━━ SOURCE MATERIAL

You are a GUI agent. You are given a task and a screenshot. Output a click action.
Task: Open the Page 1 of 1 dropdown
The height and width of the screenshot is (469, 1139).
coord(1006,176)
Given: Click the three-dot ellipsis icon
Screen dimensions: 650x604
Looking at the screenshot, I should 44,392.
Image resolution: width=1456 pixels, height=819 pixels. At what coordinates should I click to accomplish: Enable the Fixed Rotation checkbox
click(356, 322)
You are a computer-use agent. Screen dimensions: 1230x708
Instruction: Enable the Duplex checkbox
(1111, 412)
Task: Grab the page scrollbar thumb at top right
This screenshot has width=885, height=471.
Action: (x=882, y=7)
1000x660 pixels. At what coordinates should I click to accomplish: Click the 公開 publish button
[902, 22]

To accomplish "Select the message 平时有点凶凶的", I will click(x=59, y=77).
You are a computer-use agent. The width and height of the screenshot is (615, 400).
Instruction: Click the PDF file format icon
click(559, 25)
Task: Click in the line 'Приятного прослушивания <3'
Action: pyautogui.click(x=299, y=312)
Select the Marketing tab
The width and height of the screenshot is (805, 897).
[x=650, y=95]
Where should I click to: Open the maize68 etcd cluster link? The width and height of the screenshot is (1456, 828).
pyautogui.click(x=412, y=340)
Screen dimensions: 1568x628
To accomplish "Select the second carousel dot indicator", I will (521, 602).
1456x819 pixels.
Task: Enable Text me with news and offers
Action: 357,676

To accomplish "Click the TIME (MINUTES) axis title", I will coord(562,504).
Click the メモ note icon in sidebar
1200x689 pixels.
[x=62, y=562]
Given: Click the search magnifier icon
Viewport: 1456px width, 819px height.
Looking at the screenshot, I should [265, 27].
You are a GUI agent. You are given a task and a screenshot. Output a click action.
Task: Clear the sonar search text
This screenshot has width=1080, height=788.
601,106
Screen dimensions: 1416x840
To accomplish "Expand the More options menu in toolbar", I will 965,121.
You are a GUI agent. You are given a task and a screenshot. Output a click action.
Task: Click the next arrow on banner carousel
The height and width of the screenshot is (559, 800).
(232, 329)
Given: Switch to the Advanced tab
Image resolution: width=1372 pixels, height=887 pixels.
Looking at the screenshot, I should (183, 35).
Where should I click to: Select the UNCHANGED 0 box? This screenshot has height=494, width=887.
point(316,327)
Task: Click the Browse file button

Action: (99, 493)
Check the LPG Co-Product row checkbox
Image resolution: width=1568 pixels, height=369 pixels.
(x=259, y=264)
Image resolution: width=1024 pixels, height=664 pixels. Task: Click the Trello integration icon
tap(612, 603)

━━━━

» **YOUR TASK**:
Reproduce the material from the line with "Screen dimensions: 1568x628" to the line with "I will 965,121.", swapping "magnifier" for "magnifying glass" and leaving everything else unchanged.

» **PROBLEM SOLUTION**:
Screen dimensions: 1568x628
To accomplish "Select the second carousel dot indicator", I will (521, 602).
1456x819 pixels.
Task: Enable Text me with news and offers
Action: 357,676

To accomplish "Click the TIME (MINUTES) axis title", I will coord(562,504).
Click the メモ note icon in sidebar
1200x689 pixels.
[x=62, y=562]
Given: Click the search magnifying glass icon
Viewport: 1456px width, 819px height.
Looking at the screenshot, I should [265, 27].
You are a GUI agent. You are given a task and a screenshot. Output a click action.
Task: Clear the sonar search text
This screenshot has width=1080, height=788.
601,106
Screen dimensions: 1416x840
To accomplish "Expand the More options menu in toolbar", I will 965,121.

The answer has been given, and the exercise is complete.